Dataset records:
━━━━

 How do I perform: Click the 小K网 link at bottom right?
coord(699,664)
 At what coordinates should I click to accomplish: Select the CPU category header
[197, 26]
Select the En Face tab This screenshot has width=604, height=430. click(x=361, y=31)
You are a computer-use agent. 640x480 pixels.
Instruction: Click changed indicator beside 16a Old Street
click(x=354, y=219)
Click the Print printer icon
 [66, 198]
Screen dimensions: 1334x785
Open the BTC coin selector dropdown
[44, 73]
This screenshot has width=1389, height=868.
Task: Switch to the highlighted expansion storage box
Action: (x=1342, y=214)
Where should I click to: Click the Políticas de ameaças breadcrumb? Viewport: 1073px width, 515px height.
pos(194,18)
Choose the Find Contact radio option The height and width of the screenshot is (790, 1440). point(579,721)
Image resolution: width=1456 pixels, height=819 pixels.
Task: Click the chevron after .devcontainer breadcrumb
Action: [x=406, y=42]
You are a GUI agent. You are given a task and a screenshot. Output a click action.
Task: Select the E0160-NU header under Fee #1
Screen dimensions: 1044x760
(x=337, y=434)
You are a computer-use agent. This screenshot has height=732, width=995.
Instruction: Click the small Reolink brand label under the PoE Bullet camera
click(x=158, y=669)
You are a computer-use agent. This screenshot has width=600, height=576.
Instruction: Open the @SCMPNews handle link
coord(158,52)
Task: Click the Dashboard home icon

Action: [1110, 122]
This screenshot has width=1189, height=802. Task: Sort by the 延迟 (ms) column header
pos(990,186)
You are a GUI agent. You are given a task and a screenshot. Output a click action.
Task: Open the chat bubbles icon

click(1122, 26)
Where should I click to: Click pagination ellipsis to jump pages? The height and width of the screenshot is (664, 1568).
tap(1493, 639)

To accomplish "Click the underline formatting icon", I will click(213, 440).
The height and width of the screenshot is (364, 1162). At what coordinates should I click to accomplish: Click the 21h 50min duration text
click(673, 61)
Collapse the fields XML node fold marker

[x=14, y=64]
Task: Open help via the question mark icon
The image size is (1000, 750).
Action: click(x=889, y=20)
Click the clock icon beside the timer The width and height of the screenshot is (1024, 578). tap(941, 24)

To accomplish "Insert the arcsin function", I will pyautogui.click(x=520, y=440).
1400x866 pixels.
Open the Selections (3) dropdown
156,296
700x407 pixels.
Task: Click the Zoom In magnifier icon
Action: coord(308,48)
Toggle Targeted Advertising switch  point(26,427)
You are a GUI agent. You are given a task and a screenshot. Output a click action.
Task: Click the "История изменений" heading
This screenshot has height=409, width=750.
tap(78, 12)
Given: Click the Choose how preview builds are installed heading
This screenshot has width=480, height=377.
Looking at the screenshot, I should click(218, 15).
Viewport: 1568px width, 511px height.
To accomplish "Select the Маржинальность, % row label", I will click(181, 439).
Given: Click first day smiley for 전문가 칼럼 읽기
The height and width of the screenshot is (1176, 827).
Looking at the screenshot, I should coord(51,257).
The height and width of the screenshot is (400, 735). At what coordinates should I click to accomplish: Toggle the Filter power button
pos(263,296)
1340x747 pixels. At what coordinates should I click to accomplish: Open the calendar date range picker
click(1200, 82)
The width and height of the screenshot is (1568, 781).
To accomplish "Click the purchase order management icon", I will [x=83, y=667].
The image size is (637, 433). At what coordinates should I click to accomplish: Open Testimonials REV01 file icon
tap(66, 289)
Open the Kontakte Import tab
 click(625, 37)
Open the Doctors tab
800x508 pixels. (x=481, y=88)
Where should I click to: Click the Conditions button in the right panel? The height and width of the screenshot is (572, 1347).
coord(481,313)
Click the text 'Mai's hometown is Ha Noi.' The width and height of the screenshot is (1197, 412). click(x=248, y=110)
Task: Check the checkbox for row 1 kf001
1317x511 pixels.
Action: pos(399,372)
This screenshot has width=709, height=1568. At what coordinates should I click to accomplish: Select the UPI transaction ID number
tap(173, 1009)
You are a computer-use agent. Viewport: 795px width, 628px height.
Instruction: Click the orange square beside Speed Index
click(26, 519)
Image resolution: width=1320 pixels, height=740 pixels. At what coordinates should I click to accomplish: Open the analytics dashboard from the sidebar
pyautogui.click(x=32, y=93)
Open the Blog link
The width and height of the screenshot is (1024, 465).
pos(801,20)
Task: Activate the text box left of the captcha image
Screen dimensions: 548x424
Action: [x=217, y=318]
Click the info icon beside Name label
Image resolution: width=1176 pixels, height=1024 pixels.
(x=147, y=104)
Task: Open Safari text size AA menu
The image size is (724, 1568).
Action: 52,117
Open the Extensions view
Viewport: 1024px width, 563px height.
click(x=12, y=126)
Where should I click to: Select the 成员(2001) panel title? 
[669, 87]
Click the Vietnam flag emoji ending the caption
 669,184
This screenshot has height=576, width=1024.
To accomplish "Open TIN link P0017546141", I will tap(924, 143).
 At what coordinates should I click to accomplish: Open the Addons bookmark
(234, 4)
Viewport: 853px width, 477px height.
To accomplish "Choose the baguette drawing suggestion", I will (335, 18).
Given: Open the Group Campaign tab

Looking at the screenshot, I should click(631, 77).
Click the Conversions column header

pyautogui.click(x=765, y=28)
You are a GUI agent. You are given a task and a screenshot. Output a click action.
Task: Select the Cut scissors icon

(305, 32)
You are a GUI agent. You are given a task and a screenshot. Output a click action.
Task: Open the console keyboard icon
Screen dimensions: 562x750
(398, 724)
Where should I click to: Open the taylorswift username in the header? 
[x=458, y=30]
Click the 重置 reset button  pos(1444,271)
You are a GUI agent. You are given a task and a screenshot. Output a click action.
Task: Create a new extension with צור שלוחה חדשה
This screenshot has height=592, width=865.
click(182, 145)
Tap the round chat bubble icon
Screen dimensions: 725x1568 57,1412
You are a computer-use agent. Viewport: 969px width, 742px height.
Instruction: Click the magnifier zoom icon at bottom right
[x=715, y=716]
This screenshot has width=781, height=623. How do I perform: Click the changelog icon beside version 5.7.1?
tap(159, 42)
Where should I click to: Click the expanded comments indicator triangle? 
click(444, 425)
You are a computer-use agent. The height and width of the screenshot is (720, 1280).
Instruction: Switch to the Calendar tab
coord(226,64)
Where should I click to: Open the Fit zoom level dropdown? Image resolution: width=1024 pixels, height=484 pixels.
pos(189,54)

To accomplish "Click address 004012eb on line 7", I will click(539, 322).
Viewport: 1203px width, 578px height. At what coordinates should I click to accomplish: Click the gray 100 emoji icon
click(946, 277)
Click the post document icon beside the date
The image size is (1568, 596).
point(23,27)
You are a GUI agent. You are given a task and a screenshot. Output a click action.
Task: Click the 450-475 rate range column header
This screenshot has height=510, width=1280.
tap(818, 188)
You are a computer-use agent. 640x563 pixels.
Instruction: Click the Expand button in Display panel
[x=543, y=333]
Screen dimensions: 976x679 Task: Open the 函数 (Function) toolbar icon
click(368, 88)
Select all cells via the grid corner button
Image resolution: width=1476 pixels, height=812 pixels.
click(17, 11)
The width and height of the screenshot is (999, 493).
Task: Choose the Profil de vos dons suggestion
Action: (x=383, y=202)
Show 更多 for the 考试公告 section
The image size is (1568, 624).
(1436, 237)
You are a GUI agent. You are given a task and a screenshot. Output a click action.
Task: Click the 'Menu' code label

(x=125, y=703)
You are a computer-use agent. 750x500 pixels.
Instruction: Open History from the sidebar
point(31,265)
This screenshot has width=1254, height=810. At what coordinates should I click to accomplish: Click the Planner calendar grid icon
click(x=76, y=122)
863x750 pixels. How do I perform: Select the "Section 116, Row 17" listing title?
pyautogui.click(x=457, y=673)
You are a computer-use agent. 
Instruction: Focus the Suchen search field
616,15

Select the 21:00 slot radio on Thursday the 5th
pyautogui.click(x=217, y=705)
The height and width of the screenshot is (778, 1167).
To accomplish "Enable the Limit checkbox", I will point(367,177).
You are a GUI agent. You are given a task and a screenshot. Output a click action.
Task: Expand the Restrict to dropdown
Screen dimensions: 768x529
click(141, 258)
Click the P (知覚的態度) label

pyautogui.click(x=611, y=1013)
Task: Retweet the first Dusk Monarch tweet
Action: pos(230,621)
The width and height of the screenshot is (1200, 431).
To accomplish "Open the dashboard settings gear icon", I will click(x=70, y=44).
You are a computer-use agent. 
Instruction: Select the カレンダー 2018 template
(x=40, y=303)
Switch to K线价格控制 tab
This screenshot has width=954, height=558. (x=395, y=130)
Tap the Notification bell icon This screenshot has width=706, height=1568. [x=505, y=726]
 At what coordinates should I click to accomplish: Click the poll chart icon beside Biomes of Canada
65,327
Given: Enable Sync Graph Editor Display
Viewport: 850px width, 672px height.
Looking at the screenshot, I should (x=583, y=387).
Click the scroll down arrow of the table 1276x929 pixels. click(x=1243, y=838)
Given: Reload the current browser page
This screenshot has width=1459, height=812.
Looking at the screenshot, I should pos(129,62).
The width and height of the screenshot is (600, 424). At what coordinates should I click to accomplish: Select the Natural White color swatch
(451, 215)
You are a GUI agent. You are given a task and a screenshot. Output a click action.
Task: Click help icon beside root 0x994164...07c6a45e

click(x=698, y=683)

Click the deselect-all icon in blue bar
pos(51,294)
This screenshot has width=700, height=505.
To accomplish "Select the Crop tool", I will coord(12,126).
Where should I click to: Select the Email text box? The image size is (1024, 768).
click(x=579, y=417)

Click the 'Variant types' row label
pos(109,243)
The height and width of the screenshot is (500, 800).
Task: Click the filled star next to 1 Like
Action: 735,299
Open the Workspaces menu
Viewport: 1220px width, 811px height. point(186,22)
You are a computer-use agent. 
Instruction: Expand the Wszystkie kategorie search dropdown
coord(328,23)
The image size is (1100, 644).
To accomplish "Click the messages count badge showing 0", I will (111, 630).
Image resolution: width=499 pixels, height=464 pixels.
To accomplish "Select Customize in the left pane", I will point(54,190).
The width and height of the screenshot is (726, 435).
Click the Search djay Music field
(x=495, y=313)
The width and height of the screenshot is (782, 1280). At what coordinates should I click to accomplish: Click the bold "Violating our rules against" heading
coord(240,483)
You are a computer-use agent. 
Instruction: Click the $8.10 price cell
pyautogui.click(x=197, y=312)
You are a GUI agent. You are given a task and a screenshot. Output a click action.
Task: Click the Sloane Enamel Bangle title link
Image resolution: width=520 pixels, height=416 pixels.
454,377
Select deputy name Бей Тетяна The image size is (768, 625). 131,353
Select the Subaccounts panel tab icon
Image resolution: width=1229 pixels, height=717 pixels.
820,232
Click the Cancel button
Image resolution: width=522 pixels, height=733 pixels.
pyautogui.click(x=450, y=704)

━━━━

* _TASK DIRECTIONS_
Filter the records for lines containing the word "Enable" and copy each one.

* _ANSWER BELOW_
To accomplish "Enable the Limit checkbox", I will point(367,177).
Given: Enable Sync Graph Editor Display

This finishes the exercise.